Immigration Minister Phillip Ruddock is being urged to change a system that penalises guest workers already ripped off by unscrupulous employers.

Reg Bartley, the lawyer who exposed immigration rorts at Manly eatery Ribs and Rumps, has written to Ruddock urging him to write meaningful sanctions into regulations that allow companies to import guest labour.

Bartley tells the Minister his three Ribs and Rumps clients were paid $150 each from the till, despite their employer having told Immigration, in writing, that they had skills unavailable in Australia and would each receive annual salaries of $49,700. When they sought wages they had been promised, Bartley says, they had to resign and were subsequently sent home because that situation put them in breach of visa conditions.

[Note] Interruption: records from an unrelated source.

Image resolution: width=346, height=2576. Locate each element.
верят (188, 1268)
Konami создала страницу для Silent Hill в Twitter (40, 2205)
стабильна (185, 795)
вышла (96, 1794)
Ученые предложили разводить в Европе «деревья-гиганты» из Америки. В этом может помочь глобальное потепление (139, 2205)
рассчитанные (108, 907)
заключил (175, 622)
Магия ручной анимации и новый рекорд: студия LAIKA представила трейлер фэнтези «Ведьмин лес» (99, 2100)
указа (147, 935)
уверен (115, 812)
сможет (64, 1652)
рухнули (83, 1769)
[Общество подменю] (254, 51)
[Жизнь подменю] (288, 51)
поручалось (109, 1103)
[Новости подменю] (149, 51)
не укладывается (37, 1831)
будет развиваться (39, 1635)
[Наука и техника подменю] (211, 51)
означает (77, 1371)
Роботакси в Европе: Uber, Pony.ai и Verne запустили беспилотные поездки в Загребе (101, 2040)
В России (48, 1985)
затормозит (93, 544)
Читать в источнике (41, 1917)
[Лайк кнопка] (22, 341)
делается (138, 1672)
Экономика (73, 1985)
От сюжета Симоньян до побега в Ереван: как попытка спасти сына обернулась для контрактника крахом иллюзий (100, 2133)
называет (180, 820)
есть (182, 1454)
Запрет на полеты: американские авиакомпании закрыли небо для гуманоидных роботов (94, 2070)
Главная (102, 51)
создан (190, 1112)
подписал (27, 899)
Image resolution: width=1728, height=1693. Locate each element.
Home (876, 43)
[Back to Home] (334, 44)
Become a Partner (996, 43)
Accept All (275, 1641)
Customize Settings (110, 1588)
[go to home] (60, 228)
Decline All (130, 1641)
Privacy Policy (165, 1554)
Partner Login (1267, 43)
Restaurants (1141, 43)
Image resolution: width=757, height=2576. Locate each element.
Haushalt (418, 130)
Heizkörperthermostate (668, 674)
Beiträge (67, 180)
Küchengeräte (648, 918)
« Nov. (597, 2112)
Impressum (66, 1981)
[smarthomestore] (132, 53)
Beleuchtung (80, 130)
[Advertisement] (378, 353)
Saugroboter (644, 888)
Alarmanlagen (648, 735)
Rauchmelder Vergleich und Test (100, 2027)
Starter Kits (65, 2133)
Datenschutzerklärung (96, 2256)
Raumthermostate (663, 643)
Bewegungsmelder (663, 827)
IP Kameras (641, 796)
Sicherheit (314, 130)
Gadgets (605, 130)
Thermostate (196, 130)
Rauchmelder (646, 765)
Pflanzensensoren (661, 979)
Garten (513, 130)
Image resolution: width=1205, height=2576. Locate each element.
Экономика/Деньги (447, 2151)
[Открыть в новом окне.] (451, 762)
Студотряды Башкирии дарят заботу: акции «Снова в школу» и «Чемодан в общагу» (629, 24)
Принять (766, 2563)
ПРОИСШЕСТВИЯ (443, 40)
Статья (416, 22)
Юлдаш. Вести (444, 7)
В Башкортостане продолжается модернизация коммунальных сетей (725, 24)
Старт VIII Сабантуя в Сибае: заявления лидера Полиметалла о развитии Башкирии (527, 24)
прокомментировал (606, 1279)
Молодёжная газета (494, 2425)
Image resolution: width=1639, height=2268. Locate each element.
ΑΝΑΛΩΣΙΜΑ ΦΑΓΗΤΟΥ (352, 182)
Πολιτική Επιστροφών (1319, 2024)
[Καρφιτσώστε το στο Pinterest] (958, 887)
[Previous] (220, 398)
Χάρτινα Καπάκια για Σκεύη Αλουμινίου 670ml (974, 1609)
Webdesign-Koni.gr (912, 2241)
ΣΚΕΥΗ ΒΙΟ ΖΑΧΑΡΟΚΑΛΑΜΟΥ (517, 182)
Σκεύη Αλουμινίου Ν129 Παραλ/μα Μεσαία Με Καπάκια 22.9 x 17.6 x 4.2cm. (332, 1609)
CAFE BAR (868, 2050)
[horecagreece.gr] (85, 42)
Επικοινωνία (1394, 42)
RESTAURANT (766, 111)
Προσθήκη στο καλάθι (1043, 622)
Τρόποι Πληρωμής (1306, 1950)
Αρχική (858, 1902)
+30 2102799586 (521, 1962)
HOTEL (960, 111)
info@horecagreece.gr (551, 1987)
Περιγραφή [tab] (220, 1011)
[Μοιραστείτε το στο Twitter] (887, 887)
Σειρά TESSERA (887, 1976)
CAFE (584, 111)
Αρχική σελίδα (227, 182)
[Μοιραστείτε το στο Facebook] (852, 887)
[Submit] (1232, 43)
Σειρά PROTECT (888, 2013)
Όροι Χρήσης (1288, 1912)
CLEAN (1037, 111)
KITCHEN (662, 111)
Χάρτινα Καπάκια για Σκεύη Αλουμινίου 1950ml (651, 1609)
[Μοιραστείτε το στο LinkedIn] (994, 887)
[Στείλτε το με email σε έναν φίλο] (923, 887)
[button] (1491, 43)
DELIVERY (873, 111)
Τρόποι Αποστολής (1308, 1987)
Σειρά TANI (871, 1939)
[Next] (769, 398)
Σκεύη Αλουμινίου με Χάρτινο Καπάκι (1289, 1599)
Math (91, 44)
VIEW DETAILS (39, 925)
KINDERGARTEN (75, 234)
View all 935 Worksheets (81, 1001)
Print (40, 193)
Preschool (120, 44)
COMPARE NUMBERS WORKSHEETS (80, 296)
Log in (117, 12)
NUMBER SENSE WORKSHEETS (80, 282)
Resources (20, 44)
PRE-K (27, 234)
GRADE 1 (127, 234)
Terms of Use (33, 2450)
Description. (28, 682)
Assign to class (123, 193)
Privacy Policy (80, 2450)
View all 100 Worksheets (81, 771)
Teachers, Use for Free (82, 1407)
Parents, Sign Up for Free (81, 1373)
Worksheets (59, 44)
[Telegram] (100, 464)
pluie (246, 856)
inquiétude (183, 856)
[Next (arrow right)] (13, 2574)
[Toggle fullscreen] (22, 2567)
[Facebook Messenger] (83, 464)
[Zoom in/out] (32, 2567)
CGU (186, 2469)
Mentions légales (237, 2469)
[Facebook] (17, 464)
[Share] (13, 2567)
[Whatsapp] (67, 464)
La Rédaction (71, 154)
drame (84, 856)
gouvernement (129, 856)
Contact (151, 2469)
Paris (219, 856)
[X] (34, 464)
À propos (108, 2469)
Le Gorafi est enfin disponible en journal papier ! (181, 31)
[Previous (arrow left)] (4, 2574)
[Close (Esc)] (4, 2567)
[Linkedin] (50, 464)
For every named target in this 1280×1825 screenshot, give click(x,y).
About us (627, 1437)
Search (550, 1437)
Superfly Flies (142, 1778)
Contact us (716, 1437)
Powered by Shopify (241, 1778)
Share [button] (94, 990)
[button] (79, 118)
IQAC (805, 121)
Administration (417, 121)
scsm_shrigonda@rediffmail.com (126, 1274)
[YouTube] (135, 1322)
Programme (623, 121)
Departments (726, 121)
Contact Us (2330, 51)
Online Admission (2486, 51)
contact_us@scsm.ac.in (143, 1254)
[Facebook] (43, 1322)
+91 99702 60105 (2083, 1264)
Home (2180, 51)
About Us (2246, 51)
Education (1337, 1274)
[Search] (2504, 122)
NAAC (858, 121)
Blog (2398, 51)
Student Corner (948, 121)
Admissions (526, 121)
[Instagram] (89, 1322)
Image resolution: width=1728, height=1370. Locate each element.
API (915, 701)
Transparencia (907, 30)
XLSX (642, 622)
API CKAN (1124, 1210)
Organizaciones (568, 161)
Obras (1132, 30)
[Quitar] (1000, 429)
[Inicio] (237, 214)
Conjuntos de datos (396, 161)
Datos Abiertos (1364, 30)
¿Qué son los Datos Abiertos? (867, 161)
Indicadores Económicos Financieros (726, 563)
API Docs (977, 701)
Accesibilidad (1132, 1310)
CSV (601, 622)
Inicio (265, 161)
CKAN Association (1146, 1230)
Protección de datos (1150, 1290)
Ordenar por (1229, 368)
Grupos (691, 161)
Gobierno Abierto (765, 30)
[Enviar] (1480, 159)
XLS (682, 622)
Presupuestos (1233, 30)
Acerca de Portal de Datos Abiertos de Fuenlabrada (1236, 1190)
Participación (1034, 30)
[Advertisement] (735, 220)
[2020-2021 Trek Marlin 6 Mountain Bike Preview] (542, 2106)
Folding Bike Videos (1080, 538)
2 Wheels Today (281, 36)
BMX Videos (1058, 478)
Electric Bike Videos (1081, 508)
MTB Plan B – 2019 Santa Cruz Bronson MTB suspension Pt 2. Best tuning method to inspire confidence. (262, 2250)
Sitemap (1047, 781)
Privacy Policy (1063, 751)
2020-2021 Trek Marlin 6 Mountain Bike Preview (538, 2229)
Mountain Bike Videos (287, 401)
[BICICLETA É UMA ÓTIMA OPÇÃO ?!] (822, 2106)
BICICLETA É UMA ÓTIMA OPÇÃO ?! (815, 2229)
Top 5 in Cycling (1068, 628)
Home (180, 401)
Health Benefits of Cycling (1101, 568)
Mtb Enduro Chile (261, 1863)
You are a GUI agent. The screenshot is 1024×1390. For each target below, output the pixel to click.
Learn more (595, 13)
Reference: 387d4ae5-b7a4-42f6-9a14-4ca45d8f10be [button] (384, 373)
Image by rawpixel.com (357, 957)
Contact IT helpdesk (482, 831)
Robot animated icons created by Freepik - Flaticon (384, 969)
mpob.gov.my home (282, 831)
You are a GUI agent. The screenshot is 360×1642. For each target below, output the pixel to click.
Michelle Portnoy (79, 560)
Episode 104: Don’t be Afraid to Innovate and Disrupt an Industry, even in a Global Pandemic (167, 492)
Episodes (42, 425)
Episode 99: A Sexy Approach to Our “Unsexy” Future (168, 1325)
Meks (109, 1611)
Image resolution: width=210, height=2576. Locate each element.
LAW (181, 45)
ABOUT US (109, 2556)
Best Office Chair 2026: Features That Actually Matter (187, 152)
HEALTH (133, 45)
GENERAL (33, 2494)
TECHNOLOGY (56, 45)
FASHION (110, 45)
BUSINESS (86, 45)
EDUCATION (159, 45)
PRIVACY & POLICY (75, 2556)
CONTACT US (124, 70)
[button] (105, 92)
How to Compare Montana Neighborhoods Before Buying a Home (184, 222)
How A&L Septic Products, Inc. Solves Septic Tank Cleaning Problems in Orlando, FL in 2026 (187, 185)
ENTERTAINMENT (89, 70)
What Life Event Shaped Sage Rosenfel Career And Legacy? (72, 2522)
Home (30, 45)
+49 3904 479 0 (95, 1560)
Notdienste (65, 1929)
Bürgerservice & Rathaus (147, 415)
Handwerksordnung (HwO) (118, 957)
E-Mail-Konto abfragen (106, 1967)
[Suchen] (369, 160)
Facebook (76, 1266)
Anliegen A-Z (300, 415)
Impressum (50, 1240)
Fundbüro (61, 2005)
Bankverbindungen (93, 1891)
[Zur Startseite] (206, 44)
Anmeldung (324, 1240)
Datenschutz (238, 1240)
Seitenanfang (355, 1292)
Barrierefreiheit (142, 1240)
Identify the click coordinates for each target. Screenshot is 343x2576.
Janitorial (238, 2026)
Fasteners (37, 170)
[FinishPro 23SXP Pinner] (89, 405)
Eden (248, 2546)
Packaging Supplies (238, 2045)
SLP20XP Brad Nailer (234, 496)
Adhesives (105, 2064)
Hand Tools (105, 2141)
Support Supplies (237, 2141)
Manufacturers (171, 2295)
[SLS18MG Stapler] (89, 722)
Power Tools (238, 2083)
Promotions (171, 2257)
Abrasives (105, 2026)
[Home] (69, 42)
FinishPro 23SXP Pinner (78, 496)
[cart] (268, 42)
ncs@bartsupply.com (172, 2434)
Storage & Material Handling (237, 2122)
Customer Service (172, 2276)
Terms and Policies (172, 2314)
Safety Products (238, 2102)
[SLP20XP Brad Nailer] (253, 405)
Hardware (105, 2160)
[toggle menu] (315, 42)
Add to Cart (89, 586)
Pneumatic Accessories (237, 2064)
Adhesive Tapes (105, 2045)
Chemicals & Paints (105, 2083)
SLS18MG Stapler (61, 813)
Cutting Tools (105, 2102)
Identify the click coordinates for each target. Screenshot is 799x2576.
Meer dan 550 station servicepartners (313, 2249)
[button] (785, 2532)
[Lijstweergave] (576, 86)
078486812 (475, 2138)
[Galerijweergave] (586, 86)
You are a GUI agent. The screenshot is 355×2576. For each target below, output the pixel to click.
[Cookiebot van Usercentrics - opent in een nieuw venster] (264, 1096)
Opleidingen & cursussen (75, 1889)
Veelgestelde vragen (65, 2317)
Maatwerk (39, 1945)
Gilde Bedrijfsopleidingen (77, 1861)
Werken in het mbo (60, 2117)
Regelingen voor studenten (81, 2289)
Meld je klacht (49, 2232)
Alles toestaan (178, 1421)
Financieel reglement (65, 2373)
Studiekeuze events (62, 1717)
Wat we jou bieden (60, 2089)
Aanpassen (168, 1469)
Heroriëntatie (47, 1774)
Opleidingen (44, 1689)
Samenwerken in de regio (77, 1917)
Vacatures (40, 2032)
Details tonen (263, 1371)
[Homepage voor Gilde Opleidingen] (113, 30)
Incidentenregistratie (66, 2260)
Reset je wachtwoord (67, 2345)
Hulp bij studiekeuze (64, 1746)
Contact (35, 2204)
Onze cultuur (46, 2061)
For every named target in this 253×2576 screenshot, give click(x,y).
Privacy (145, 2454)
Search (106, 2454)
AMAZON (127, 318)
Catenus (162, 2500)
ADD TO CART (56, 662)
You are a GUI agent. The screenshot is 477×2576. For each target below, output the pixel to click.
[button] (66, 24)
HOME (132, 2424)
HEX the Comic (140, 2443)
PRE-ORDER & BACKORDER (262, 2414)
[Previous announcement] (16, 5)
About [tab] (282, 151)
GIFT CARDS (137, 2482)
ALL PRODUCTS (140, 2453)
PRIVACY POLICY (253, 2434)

"It was a dreadful ending for three people who had worked hard in Australia for four years, been excellent citizens and done nothing wrong," Bartley says.

Bartley says that while Government has established minimum wages in regulation, neither it nor any department does anything to enforce it.

If lawyers or trade unions act to try and ensure immigrants on controversial 456 (short term) or 457 visas are paid correctly, they are invariably sacked or forced to resign. Bartley says the only sanction enforced by Government officials is revocation of the visa which effectively penalises the ripped-off worker, rather than the errant employer.

His concern relects that repeatedly raised by CFMEU secretary, Andrew Ferguson, who argues that Government is turning a deliberate blind eye to illegal workers as part of its campaign to undermine Australian wages and conditions.

The CFMEU has taken to muscling employers into back-paying arrears to guest workers around Sydney, rather than going through official channels because of the danger of double jeopardy.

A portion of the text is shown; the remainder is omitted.